BEGIN TASK INPUT

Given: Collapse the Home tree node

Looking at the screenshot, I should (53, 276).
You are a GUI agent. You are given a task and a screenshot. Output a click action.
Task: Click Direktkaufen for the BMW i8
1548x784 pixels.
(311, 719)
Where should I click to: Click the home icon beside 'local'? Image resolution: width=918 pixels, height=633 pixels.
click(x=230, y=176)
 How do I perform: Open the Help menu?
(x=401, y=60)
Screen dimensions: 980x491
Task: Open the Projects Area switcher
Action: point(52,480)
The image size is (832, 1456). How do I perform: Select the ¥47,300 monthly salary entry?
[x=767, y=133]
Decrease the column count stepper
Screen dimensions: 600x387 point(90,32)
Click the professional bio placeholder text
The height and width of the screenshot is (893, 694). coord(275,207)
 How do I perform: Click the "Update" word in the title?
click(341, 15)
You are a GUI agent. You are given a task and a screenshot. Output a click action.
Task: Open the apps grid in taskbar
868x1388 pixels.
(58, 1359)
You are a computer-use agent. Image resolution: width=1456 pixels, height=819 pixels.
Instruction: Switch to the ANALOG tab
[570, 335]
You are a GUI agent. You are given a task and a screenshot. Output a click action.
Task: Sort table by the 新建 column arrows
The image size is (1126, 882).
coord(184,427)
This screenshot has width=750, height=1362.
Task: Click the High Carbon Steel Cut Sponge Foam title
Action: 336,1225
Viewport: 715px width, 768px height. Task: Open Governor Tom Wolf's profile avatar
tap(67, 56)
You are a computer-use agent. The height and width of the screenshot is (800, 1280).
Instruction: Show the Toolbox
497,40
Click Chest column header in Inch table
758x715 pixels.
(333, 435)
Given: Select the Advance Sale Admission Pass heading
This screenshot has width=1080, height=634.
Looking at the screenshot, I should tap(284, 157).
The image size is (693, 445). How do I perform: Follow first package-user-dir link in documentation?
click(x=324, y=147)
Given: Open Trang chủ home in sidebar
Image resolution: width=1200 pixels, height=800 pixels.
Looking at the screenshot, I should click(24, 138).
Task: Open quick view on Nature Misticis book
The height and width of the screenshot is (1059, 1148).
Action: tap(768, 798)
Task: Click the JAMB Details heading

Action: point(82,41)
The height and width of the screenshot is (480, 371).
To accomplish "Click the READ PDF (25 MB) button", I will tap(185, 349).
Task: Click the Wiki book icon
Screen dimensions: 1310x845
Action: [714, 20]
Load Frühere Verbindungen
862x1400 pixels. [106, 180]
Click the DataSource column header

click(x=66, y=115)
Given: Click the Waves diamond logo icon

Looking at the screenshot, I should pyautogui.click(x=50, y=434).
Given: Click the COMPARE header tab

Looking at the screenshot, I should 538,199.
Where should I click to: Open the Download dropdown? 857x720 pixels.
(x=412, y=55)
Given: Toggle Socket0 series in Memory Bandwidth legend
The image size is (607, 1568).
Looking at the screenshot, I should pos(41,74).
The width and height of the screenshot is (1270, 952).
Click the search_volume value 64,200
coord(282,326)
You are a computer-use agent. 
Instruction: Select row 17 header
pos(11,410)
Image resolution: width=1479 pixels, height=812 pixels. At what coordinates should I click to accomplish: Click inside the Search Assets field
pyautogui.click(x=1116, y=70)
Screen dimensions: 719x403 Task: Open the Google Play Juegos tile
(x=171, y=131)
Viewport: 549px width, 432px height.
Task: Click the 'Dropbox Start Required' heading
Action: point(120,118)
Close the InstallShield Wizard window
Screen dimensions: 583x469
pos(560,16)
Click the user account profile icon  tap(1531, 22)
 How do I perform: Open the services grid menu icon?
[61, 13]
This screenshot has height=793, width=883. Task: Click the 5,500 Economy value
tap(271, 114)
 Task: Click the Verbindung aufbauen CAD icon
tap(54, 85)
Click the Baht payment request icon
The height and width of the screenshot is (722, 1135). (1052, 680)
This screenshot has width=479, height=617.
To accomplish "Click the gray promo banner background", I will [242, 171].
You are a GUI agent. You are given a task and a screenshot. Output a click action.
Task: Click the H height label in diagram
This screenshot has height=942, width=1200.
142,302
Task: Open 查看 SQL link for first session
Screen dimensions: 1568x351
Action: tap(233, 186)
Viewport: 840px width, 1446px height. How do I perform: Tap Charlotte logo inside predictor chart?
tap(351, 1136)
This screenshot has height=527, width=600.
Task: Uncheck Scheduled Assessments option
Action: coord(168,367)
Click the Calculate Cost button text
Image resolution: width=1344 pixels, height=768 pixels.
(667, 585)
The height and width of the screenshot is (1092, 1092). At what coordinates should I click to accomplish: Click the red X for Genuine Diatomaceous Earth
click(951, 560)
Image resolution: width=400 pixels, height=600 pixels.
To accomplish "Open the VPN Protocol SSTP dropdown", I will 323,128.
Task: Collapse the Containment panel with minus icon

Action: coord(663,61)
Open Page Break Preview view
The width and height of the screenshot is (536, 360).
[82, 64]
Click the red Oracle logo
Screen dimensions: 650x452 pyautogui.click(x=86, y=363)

END TASK INPUT

● DIRECTIONS FOR THIS TASK: Print every line of the records above exactly as it appears, from start to end.

● FINAL RESULT:
Given: Collapse the Home tree node

Looking at the screenshot, I should (53, 276).
You are a GUI agent. You are given a task and a screenshot. Output a click action.
Task: Click Direktkaufen for the BMW i8
1548x784 pixels.
(311, 719)
Where should I click to: Click the home icon beside 'local'? Image resolution: width=918 pixels, height=633 pixels.
click(x=230, y=176)
 How do I perform: Open the Help menu?
(x=401, y=60)
Screen dimensions: 980x491
Task: Open the Projects Area switcher
Action: point(52,480)
The image size is (832, 1456). How do I perform: Select the ¥47,300 monthly salary entry?
[x=767, y=133]
Decrease the column count stepper
Screen dimensions: 600x387 point(90,32)
Click the professional bio placeholder text
The height and width of the screenshot is (893, 694). coord(275,207)
 How do I perform: Click the "Update" word in the title?
click(341, 15)
You are a GUI agent. You are given a task and a screenshot. Output a click action.
Task: Open the apps grid in taskbar
868x1388 pixels.
(58, 1359)
You are a computer-use agent. Image resolution: width=1456 pixels, height=819 pixels.
Instruction: Switch to the ANALOG tab
[570, 335]
You are a GUI agent. You are given a task and a screenshot. Output a click action.
Task: Sort table by the 新建 column arrows
The image size is (1126, 882).
coord(184,427)
This screenshot has width=750, height=1362.
Task: Click the High Carbon Steel Cut Sponge Foam title
Action: 336,1225
Viewport: 715px width, 768px height. Task: Open Governor Tom Wolf's profile avatar
tap(67, 56)
You are a computer-use agent. The height and width of the screenshot is (800, 1280).
Instruction: Show the Toolbox
497,40
Click Chest column header in Inch table
758x715 pixels.
(333, 435)
Given: Select the Advance Sale Admission Pass heading
This screenshot has width=1080, height=634.
Looking at the screenshot, I should tap(284, 157).
The image size is (693, 445). How do I perform: Follow first package-user-dir link in documentation?
click(x=324, y=147)
Given: Open Trang chủ home in sidebar
Image resolution: width=1200 pixels, height=800 pixels.
Looking at the screenshot, I should click(24, 138).
Task: Open quick view on Nature Misticis book
The height and width of the screenshot is (1059, 1148).
Action: tap(768, 798)
Task: Click the JAMB Details heading

Action: point(82,41)
The height and width of the screenshot is (480, 371).
To accomplish "Click the READ PDF (25 MB) button", I will tap(185, 349).
Task: Click the Wiki book icon
Screen dimensions: 1310x845
Action: [714, 20]
Load Frühere Verbindungen
862x1400 pixels. [106, 180]
Click the DataSource column header

click(x=66, y=115)
Given: Click the Waves diamond logo icon

Looking at the screenshot, I should pyautogui.click(x=50, y=434).
Given: Click the COMPARE header tab

Looking at the screenshot, I should 538,199.
Where should I click to: Open the Download dropdown? 857x720 pixels.
(x=412, y=55)
Given: Toggle Socket0 series in Memory Bandwidth legend
The image size is (607, 1568).
Looking at the screenshot, I should pos(41,74).
The width and height of the screenshot is (1270, 952).
Click the search_volume value 64,200
coord(282,326)
You are a computer-use agent. 
Instruction: Select row 17 header
pos(11,410)
Image resolution: width=1479 pixels, height=812 pixels. At what coordinates should I click to accomplish: Click inside the Search Assets field
pyautogui.click(x=1116, y=70)
Screen dimensions: 719x403 Task: Open the Google Play Juegos tile
(x=171, y=131)
Viewport: 549px width, 432px height.
Task: Click the 'Dropbox Start Required' heading
Action: point(120,118)
Close the InstallShield Wizard window
Screen dimensions: 583x469
pos(560,16)
Click the user account profile icon  tap(1531, 22)
 How do I perform: Open the services grid menu icon?
[61, 13]
This screenshot has height=793, width=883. Task: Click the 5,500 Economy value
tap(271, 114)
 Task: Click the Verbindung aufbauen CAD icon
tap(54, 85)
Click the Baht payment request icon
The height and width of the screenshot is (722, 1135). (1052, 680)
This screenshot has width=479, height=617.
To accomplish "Click the gray promo banner background", I will [242, 171].
You are a GUI agent. You are given a task and a screenshot. Output a click action.
Task: Click the H height label in diagram
This screenshot has height=942, width=1200.
142,302
Task: Open 查看 SQL link for first session
Screen dimensions: 1568x351
Action: tap(233, 186)
Viewport: 840px width, 1446px height. How do I perform: Tap Charlotte logo inside predictor chart?
tap(351, 1136)
This screenshot has height=527, width=600.
Task: Uncheck Scheduled Assessments option
Action: coord(168,367)
Click the Calculate Cost button text
Image resolution: width=1344 pixels, height=768 pixels.
(667, 585)
The height and width of the screenshot is (1092, 1092). At what coordinates should I click to accomplish: Click the red X for Genuine Diatomaceous Earth
click(951, 560)
Image resolution: width=400 pixels, height=600 pixels.
To accomplish "Open the VPN Protocol SSTP dropdown", I will 323,128.
Task: Collapse the Containment panel with minus icon

Action: coord(663,61)
Open Page Break Preview view
The width and height of the screenshot is (536, 360).
[82, 64]
Click the red Oracle logo
Screen dimensions: 650x452 pyautogui.click(x=86, y=363)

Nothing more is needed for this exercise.